Populations in this study were not a randomly selected sample of all possible populations in the north or south. Therefore, population was treated as a fixed effect and statistical inferences only confined to the populations selected. This strategy follows that of previous studies on geographic variation of life history traits (e.g., Reznick et al. 2001, Leisnham et al. 2009, Leisnham and Juliano 2010) and is in keeping with a strict interpretation of random effects in linear models. For all analyses, we tested for significant differences among populations using pairwise contrasts (Scheiner 2001), with sequential Bonferroni correction for all possible comparisons within each analysis. We tested for a region effect using the a priori contrast comparing mean values of these three northern versus these three southern sites. To meet assumptions of normality and homogeneity of variances, numbers of developed, diapause, retained, infertile, and total viable eggs, residual fecundity, number of bloodmeals, and time to first oviposition all were log-transformed.

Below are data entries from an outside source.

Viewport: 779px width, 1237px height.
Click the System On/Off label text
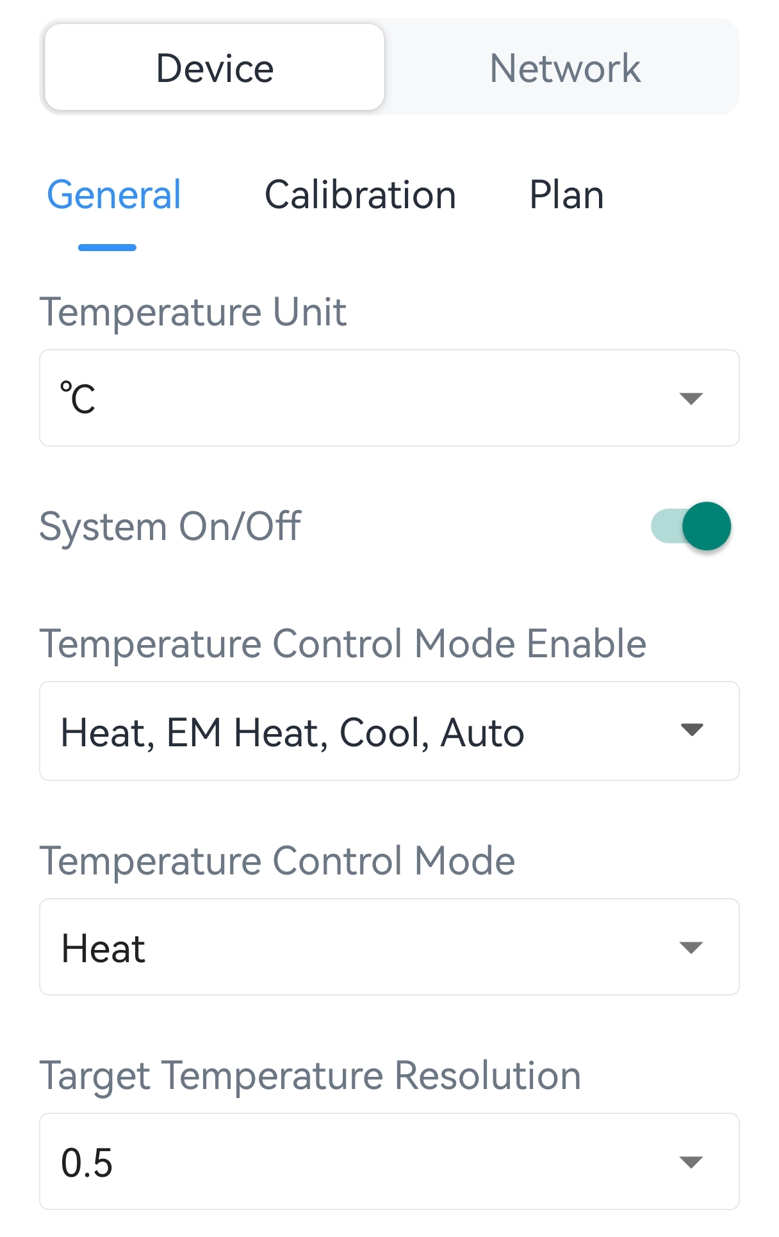[x=170, y=527]
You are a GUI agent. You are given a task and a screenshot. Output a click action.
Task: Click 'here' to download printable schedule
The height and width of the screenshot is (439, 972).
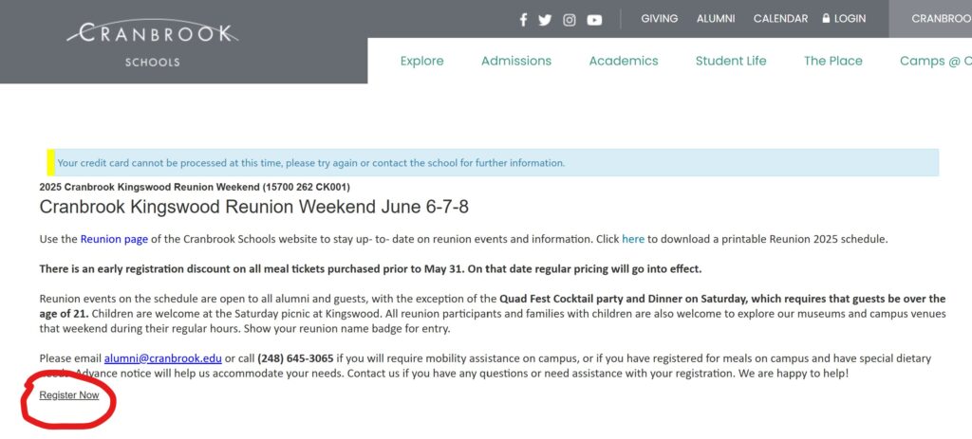click(633, 239)
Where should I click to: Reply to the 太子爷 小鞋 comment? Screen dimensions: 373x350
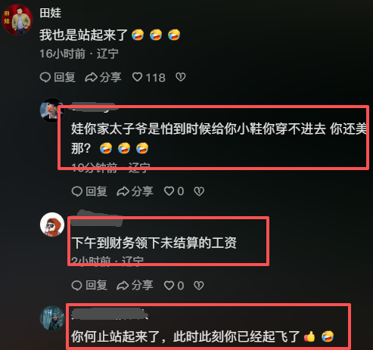pyautogui.click(x=89, y=191)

Preliminary tests indicated no significant interaction of wing length with population in any analyses but we still report tests for its main effect. Because wing length could not be measured for 51 of 95 females, it was dropped from models that tested the effects of other variables. Interactions of population with both initial bloodmeal size and date could not be tested because not all populations were represented at each bloodmeal size or date of initial bloodmeal. For hazard analyses, preliminary tests indicated no significant differences among populations for slopes relative to cumulative bloodmeals, cumulative developed eggs, cumulative diapause eggs, or cumulative infertile eggs (results not presented).

Results

Oviposition Occurrence

Of the 95 females that took a bloodmeal and were included in the experiment, 16 (16.8%) did not oviposit and one only laid infertile eggs. Eight of the 17 females (47.1%) that failed to oviposit viable eggs also died without any retained eggs and thus had no investment in offspring despite taking a blood meal. Over three-quarters (13/16, 81.3%) of females that failed to oviposit and almost all (seven-eighths, 87.5%) females that had no offspring investment came from short daylength, and associations of photoperiod with oviposition (two-tailed Fisher exact test, P = 0.061) and offspring investment (two-tailed Fisher exact test, P = 0.068) were both close to the 5% level of significance. TYS and SPR had the greatest proportion of females that did not oviposit with 26.7% (4/15) and 25.0% (4/16) of blood-fed females dying without laying eggs, respectively (TAM: 21.4%, 3/14; PB: 17.7%, 3/17; SAL: 10.5%, 2/19; and PAL 7.1%, 1/13), but the association of oviposition with region was nonsignificant (pooled across populations, two-tailed Fisher exact test, P = 0.60), likely because of low sample sizes. Females that had no offspring investment came from five different populations.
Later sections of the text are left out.